Stored records:
────────
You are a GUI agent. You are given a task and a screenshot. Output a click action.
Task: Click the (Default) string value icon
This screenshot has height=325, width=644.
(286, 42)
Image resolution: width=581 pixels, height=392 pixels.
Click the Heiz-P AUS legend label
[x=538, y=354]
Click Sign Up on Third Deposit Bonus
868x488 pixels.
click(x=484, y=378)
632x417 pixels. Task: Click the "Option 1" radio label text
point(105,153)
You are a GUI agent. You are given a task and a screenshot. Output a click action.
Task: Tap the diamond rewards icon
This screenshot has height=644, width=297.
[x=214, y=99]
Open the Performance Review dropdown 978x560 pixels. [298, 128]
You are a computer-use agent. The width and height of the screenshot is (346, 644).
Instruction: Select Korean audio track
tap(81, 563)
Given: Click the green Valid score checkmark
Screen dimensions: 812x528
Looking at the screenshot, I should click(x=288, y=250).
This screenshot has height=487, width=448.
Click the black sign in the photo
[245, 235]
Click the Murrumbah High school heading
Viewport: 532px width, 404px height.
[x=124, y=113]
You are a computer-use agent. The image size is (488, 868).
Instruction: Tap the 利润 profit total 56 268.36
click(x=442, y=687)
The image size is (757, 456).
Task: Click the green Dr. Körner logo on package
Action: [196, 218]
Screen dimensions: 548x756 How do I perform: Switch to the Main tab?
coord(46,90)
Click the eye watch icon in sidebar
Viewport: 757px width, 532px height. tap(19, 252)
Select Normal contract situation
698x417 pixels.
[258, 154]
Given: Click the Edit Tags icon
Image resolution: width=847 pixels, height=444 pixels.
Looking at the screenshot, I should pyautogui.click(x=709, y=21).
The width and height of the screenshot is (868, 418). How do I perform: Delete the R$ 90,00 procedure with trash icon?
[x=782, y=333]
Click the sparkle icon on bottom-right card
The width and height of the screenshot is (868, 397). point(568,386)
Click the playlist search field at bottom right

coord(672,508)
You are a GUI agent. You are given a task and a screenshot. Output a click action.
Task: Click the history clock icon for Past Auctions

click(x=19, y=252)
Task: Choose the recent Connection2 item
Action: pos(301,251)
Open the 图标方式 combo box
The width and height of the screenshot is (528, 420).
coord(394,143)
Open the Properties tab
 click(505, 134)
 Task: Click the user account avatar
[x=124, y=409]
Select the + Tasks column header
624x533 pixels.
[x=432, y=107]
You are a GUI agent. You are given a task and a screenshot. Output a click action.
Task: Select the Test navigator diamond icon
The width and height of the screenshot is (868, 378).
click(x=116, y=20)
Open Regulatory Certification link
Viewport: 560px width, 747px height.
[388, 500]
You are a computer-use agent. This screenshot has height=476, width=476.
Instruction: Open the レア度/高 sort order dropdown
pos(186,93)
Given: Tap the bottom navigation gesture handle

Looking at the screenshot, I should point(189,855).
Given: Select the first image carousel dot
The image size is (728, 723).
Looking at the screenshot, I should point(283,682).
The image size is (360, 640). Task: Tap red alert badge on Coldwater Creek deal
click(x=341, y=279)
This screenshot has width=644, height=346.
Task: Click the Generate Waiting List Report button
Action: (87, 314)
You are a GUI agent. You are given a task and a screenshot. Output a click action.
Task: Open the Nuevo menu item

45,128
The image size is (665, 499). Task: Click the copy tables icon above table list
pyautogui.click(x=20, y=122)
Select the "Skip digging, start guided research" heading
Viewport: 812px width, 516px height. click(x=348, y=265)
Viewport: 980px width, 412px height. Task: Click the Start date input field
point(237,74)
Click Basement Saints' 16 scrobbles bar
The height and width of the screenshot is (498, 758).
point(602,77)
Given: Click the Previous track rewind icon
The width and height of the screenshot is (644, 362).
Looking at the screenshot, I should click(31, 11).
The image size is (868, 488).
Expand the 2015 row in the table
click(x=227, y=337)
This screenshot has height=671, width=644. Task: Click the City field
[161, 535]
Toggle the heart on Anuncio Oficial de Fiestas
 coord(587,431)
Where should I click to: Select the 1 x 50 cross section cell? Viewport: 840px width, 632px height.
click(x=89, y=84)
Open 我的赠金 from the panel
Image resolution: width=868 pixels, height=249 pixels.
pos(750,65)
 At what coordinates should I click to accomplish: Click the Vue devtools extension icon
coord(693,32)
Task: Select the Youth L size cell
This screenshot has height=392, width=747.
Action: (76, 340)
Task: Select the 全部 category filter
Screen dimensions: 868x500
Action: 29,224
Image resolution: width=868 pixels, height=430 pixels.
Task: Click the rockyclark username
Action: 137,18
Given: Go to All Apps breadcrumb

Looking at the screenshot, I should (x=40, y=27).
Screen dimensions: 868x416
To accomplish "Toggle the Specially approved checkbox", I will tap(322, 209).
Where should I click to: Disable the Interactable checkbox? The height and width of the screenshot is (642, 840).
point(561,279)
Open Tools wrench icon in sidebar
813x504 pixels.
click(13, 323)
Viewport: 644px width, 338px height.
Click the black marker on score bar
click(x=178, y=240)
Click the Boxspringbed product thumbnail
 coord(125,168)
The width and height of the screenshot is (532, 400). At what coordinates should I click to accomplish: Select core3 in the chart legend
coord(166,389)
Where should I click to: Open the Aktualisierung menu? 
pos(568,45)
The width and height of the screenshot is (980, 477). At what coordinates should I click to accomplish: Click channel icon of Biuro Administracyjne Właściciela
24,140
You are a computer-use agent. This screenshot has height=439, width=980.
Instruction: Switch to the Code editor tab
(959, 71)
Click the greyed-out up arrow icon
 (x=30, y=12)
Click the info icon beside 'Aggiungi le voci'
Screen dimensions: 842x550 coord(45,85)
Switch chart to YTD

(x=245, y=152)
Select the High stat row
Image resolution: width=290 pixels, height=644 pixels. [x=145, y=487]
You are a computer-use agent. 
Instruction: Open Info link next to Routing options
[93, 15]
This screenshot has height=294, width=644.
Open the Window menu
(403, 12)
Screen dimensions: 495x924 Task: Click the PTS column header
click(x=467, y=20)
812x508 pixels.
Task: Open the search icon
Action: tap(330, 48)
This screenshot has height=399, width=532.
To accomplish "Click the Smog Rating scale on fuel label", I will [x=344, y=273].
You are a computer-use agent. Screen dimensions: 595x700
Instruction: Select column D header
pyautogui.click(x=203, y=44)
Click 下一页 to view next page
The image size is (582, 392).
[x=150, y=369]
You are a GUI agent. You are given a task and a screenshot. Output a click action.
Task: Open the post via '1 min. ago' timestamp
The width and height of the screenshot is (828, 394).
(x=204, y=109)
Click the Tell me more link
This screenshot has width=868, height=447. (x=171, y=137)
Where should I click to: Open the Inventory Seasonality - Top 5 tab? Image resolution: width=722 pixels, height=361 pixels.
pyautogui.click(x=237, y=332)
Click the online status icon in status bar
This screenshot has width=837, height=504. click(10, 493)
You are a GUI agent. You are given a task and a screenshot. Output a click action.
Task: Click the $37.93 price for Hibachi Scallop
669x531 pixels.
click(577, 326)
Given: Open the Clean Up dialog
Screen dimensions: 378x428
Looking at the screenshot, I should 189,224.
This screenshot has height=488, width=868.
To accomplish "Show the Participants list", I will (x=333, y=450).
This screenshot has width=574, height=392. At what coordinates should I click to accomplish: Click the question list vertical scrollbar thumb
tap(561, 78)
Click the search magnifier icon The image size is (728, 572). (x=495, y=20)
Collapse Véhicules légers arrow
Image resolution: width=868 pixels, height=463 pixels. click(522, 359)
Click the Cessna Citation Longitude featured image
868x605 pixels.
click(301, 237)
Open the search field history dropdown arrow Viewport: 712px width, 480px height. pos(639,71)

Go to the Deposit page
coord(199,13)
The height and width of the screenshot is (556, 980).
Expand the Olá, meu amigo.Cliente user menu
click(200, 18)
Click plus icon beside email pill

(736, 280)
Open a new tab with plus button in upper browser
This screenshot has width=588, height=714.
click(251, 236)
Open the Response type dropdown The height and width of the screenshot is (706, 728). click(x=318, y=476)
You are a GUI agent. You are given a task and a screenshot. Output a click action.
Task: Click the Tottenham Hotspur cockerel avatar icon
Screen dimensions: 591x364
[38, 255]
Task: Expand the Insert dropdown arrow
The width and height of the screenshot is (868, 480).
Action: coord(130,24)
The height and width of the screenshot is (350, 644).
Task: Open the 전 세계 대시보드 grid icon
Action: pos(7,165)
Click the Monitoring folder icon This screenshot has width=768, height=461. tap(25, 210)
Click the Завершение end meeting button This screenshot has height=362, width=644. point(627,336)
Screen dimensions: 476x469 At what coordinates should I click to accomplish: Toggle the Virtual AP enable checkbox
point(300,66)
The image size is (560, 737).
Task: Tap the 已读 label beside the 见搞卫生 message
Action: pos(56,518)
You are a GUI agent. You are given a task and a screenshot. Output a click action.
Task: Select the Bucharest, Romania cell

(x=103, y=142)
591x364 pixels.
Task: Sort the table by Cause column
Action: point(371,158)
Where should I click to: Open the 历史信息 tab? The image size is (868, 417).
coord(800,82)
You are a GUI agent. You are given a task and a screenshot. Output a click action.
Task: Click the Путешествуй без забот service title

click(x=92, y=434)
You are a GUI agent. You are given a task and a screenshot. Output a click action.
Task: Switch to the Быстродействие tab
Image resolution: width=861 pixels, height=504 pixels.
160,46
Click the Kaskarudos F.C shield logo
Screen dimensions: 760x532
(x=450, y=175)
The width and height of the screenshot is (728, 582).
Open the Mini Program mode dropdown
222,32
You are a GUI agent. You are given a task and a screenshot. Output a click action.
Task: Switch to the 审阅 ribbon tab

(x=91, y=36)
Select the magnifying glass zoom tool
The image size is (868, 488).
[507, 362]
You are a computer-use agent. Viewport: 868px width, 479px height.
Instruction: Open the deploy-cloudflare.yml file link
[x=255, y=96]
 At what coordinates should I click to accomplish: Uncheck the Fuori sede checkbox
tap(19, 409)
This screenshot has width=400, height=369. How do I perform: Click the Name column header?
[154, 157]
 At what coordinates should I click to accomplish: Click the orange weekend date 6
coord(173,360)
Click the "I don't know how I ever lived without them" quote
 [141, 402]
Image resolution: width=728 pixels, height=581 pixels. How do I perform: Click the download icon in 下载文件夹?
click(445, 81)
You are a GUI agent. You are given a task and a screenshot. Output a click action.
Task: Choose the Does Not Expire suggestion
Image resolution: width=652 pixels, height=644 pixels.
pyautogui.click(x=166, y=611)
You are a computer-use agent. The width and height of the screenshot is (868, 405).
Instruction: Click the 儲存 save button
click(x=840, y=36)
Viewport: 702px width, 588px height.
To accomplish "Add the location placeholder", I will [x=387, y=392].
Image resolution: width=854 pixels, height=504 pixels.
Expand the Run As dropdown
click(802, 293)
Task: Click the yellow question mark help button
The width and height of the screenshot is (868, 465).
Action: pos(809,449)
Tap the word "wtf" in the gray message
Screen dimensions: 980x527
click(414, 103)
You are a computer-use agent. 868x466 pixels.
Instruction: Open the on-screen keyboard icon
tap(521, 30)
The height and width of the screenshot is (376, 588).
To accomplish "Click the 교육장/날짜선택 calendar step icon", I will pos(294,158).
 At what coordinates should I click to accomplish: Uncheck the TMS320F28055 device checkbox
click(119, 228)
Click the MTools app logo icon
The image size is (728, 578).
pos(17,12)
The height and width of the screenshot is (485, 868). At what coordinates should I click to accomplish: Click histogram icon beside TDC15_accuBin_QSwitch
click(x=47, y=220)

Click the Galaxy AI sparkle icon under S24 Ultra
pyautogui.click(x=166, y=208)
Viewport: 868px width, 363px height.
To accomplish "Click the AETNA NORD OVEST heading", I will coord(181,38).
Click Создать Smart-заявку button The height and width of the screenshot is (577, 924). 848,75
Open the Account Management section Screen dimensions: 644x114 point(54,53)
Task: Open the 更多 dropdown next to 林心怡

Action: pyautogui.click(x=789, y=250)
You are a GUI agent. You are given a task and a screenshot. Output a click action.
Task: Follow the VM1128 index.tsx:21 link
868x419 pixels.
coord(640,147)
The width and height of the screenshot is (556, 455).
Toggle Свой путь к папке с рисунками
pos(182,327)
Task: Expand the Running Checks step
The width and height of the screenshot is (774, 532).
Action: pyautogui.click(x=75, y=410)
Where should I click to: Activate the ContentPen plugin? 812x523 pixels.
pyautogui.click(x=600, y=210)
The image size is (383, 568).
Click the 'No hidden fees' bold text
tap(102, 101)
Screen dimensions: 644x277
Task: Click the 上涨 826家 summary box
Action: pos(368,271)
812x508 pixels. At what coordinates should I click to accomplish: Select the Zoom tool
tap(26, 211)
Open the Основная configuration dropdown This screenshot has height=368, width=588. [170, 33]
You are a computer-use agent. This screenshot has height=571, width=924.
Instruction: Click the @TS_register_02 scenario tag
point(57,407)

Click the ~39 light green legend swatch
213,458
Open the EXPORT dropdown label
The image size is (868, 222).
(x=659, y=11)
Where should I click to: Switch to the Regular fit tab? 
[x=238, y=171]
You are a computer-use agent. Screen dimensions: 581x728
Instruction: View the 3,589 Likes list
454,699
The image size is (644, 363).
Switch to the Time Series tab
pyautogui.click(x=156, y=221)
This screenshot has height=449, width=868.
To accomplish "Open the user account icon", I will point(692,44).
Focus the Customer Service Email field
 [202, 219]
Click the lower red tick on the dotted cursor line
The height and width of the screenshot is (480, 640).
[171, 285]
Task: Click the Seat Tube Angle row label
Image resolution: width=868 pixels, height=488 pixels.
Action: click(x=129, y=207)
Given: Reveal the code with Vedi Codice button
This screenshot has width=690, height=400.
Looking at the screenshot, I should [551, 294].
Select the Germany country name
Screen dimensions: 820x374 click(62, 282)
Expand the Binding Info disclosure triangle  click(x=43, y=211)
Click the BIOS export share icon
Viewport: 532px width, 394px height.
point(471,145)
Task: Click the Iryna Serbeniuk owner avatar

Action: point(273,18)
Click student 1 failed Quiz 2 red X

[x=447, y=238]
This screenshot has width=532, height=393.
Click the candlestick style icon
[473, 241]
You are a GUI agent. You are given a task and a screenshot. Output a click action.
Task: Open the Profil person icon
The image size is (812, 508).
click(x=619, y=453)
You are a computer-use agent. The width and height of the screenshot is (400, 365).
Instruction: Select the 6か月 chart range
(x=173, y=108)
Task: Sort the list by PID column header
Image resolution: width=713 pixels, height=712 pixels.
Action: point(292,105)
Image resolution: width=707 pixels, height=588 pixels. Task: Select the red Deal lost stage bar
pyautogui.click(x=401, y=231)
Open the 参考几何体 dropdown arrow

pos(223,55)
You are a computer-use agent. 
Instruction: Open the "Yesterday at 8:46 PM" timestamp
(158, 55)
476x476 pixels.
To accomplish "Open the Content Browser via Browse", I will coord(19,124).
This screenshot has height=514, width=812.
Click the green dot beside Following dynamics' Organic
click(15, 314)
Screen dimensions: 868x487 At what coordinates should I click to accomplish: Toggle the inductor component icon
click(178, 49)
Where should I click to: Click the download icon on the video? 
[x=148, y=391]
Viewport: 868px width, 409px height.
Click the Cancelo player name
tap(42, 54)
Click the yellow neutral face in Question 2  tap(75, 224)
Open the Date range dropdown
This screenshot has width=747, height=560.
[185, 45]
────────
TASK ITEM = Your answer should consist of the lines above that hold the word "diamond".

REPLY TO THE EXERCISE =
Task: Tap the diamond rewards icon
Task: Select the Test navigator diamond icon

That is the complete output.